A new study released by the Stanford Graduate School of Education defines a good college fit as one where a student will “be engaged — in class and out — by what the college has to offer.”
But, how to you determine the right fit? College Ascent uses a 15-point set of criteria to help families define what the college-bound student is looking for in a campus experience. These criteria focus on academic, social and financial fit. Assessing “fit” will factor in everything from average applicant GPA to research opportunities to whether the campus has a good sushi bar!
College Ascent recommends that students tour (even virtually) a wide range of school options; big and small, local and out-of-state, etc. to get a general idea of what they find appealing. Here are a few additional factors to consider when choosing a college:
Do you want to stay close to home or experience life in a new region of the country? Do you like the idea of studying under the hot desert sun or watching the rain drip off the ivy-covered buildings? Location can be a key factor in searching for your right fit.
Urban or Rural?
Urban campuses appeal to students who like to have a lot of activities outside of their campus environment. Easy access to art, food, culture and public transportation can provide an enriching college experience. Emma, a junior at NYU, says that “in the city, you can learn inside and outside the classroom.”
Colleges in rural locations will provide a more tranquil, classic college campus experience. Often located in small college-centered towns, these schools have strong local ties and often work diligently to bring speakers, performers and concerts onto campus.
According to Steve Antonoff, a renowned author and consultant in higher education, size considerations often cause students to limit the field of potential colleges too early in the process of choosing a college. There is often a misconception that larger schools offer a less personalized academic environment. However, advising is often better. Larger campuses may also give students a better opportunity to find their niche. Smaller colleges may give students more opportunity to connect with professors and their peers. College tours, even just walking around a college campus, are key to getting the feel of large, medium, and smaller-sized student bodies.
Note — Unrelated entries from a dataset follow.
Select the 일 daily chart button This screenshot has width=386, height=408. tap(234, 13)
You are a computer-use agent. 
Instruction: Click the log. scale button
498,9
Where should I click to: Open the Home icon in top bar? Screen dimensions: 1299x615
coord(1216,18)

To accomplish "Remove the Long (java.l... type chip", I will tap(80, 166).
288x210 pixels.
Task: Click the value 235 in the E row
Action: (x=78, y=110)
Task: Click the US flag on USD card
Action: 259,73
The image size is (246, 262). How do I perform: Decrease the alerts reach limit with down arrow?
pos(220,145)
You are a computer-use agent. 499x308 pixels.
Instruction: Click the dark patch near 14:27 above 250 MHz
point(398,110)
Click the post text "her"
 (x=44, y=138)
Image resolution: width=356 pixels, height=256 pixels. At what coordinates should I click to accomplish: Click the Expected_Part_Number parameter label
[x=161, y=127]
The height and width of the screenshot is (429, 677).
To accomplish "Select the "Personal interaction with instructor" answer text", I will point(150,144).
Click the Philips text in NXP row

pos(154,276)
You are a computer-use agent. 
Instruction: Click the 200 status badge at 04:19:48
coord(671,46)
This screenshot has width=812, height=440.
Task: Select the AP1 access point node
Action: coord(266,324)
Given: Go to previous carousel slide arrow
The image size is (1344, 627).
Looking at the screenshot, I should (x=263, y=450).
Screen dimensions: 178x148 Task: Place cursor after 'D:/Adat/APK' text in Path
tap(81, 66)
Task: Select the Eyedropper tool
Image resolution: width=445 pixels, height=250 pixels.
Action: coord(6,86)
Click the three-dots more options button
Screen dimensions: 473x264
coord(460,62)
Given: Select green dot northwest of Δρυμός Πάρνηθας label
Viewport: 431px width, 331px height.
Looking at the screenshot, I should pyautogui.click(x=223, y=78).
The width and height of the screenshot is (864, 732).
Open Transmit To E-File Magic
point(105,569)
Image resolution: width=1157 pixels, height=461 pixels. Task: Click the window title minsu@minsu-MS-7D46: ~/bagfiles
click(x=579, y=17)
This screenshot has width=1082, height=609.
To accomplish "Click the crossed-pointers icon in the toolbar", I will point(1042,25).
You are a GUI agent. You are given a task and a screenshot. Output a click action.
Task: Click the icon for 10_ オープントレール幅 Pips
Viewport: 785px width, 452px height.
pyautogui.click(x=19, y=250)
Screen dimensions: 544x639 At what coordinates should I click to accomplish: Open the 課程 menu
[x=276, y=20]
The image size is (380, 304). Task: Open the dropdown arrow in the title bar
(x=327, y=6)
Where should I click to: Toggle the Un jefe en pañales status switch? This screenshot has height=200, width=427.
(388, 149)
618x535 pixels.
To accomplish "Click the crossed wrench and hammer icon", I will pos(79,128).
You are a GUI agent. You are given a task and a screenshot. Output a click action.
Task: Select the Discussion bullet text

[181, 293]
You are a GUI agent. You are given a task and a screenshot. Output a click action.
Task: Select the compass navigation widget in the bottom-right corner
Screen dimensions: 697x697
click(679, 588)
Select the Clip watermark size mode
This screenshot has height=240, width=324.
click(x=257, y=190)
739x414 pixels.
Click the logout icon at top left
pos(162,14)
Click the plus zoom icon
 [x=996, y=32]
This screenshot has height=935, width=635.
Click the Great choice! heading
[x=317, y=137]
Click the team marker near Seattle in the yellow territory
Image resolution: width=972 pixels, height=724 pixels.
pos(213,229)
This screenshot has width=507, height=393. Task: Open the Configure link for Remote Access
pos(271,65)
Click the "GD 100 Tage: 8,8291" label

Extracurriculars, Learning Support and Career Advising
I always ask students to picture themselves on campus. What are you doing? What kind of help do you need to succeed? A recent client headed to the University of Colorado wanted the classic Division 1 Saturday afternoon football experience. So, we looked for schools with a strong football tradition. A current client interested in studying International Business wants the opportunity to study in France for a semester of language immersion. Other things to consider include internships, research opportunities, academic support and mental health services.
Of course, there are many other factors to consider; cost, academic rigor, religious affiliation, curriculum and career counseling. Finding the right fit before you settle into your dorm will set you up for college success!